Save your files in the following format: lastname_firstname_x, where x is equal to the number of notebooks you have in the repo. See the examples below repo.

#### How to save charts, data, files 

Use the same prefix for all files, lastname_firstname_one_scatter.svg, or lastname_firstname_one.csv etc... 

#### Keep the subject per notebook limited 

Keep your notebooks focussed and limited in scope. Better to produce a couple of notebooks that build on each other than to create a big doc that is difficult to follow.

#### Use utility files

There is a folder called utility files. You can store your methods, just prefix them example: lastname_firstname_utility_one.py.

#### Don't lose time doing lengthy transformations

If you find your self doing extensive itterations let us know how the data can be formatted on the server side to speed things up for you. Chances are if you need the results in a certain way others will too.

#### Adding to requirements.txt

Why isn't seaborn in here ? Because it wasn't imported! Check the requirements.txt file first (seaborn is in there).

#### Using Bokeh

If you are familiar and want to produce content for the app, go for it!

#### Why are we using JSON format for data?

These visualisations are destined to be included in a web application, there fore we need to include the data in a format that is easily consumed by D3 or ReactJS.

#### Contact 

roger@hammerdirt.ch

#### Imports

In [1]:
# you can add to the imports as you like
# see the requirements.txt file for whats in the env

import os
import os.path
import scipy.stats
import matplotlib.pyplot as plt
import matplotlib
import numpy as np
import statsmodels.api as sm
import pandas as pd
import patsy
# this you will need to get the data
import requests
import json
# set your file prefix
file_prefix = "lastname_firstname"
notebook_number = "_one"
# set the curernt working directory 
current_directory = os.getcwd()
my_json_folder = '{}{}_jsons'.format(file_prefix, notebook_number)
my_svg_folder = '{}{}_svgs'.format(file_prefix, notebook_number)
# use this to either use previously saved data or to get fresh data 
use_local = False # use local when possible

### <font color = blue>State your purpose</font>

Make it easy to understand what you are trying to show and what are the practical apllications.
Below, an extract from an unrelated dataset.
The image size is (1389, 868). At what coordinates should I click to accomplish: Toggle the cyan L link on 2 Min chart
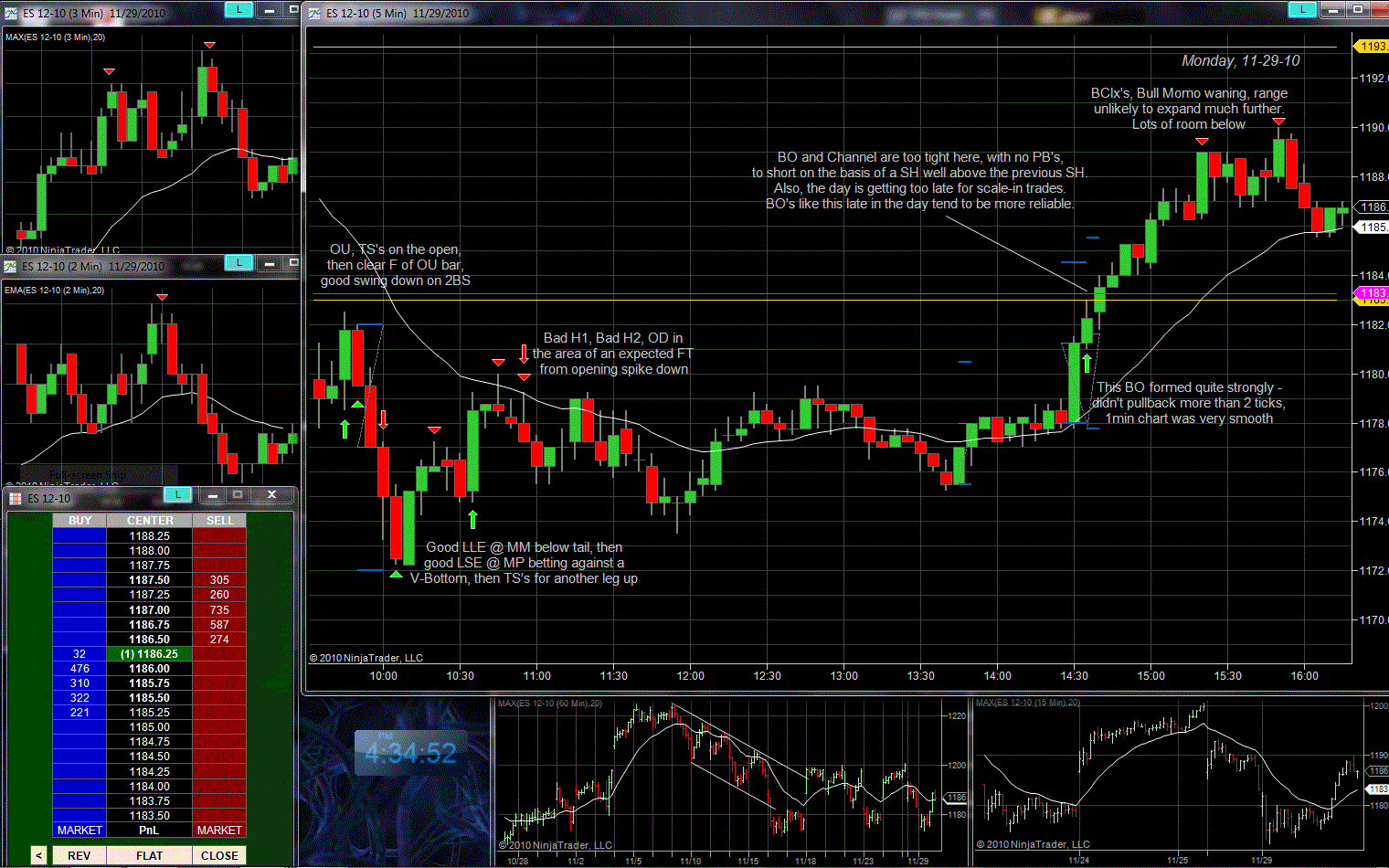click(x=239, y=262)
#### <font color = blue>Briefly</font>

Tell us why you are doing this... studies, personal interest, professional

### <font color = blue>Get the data</font>

Getting data is simple, the api is here [https://mwshovel.pythonanywhere.com/](https://mwshovel.pythonanywhere.com/). Pick the endpoint(s) you need. Store them in a dictionary and load the dictionary into the provided script.

The script will make a folder lastname_firstname_x_jsons and store your request in a JSON object in the json directory of the repo. Using the dictionary key values as filenames. Then you can access the data locally.

#### <font color = blue>Sorting categories</font> 

There are endpoints that provide grouped locations:

1. https://mwshovel.pythonanywhere.com/api/list-of-beaches/by-category/ : returns an array of grouped locations, one group for each city, body of water and postal-code.

2. https://mwshovel.pythonanywhere.com/api/list-of-beaches/categories/ : returns an array of grouped categories cities, rivers, lakes and postal codes.

I will be adding code groups soon! See the example on sorting.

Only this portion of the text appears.